### Given records

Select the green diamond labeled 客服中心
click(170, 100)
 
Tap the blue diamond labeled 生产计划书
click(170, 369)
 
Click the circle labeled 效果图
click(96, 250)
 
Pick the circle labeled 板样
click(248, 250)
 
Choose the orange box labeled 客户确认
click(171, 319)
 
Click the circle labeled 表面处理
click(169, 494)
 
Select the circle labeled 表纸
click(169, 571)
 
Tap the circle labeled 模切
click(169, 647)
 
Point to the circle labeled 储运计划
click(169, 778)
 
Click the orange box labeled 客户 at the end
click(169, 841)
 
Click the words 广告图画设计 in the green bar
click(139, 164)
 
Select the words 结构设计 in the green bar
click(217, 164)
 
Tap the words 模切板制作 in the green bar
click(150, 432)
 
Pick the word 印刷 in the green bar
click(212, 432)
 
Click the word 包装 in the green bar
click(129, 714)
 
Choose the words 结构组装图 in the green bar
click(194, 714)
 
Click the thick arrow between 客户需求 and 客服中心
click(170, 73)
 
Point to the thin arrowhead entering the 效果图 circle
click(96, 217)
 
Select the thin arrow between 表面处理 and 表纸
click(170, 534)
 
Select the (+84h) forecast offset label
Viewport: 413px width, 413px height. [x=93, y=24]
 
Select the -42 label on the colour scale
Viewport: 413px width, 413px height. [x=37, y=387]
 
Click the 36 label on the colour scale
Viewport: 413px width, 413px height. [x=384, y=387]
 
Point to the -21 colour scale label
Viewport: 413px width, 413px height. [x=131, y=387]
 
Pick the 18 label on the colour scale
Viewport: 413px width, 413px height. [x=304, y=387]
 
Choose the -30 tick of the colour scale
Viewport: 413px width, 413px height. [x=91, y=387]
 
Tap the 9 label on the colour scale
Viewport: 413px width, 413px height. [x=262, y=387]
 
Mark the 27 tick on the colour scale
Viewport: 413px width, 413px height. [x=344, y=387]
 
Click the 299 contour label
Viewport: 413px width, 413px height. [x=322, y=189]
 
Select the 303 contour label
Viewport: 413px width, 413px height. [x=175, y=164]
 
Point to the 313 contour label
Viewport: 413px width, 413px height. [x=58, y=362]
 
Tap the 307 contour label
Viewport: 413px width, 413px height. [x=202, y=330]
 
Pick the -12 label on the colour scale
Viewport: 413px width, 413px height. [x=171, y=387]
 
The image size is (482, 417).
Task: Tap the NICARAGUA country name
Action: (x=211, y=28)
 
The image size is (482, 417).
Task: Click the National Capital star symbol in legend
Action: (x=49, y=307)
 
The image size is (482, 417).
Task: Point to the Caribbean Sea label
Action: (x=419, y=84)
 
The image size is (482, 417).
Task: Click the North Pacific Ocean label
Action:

### Aim of the task
Reproduce all of the material above line for line, with nothing changed, added, or left out.

### Final result
Select the green diamond labeled 客服中心
click(170, 100)
 
Tap the blue diamond labeled 生产计划书
click(170, 369)
 
Click the circle labeled 效果图
click(96, 250)
 
Pick the circle labeled 板样
click(248, 250)
 
Choose the orange box labeled 客户确认
click(171, 319)
 
Click the circle labeled 表面处理
click(169, 494)
 
Select the circle labeled 表纸
click(169, 571)
 
Tap the circle labeled 模切
click(169, 647)
 
Point to the circle labeled 储运计划
click(169, 778)
 
Click the orange box labeled 客户 at the end
click(169, 841)
 
Click the words 广告图画设计 in the green bar
click(139, 164)
 
Select the words 结构设计 in the green bar
click(217, 164)
 
Tap the words 模切板制作 in the green bar
click(150, 432)
 
Pick the word 印刷 in the green bar
click(212, 432)
 
Click the word 包装 in the green bar
click(129, 714)
 
Choose the words 结构组装图 in the green bar
click(194, 714)
 
Click the thick arrow between 客户需求 and 客服中心
click(170, 73)
 
Point to the thin arrowhead entering the 效果图 circle
click(96, 217)
 
Select the thin arrow between 表面处理 and 表纸
click(170, 534)
 
Select the (+84h) forecast offset label
Viewport: 413px width, 413px height. [x=93, y=24]
 
Select the -42 label on the colour scale
Viewport: 413px width, 413px height. [x=37, y=387]
 
Click the 36 label on the colour scale
Viewport: 413px width, 413px height. [x=384, y=387]
 
Point to the -21 colour scale label
Viewport: 413px width, 413px height. [x=131, y=387]
 
Pick the 18 label on the colour scale
Viewport: 413px width, 413px height. [x=304, y=387]
 
Choose the -30 tick of the colour scale
Viewport: 413px width, 413px height. [x=91, y=387]
 
Tap the 9 label on the colour scale
Viewport: 413px width, 413px height. [x=262, y=387]
 
Mark the 27 tick on the colour scale
Viewport: 413px width, 413px height. [x=344, y=387]
 
Click the 299 contour label
Viewport: 413px width, 413px height. [x=322, y=189]
 
Select the 303 contour label
Viewport: 413px width, 413px height. [x=175, y=164]
 
Point to the 313 contour label
Viewport: 413px width, 413px height. [x=58, y=362]
 
Tap the 307 contour label
Viewport: 413px width, 413px height. [x=202, y=330]
 
Pick the -12 label on the colour scale
Viewport: 413px width, 413px height. [x=171, y=387]
 
The image size is (482, 417).
Task: Tap the NICARAGUA country name
Action: (x=211, y=28)
 
The image size is (482, 417).
Task: Click the National Capital star symbol in legend
Action: (x=49, y=307)
 
The image size is (482, 417).
Task: Point to the Caribbean Sea label
Action: (x=419, y=84)
 
The image size is (482, 417).
Task: Click the North Pacific Ocean label
Action:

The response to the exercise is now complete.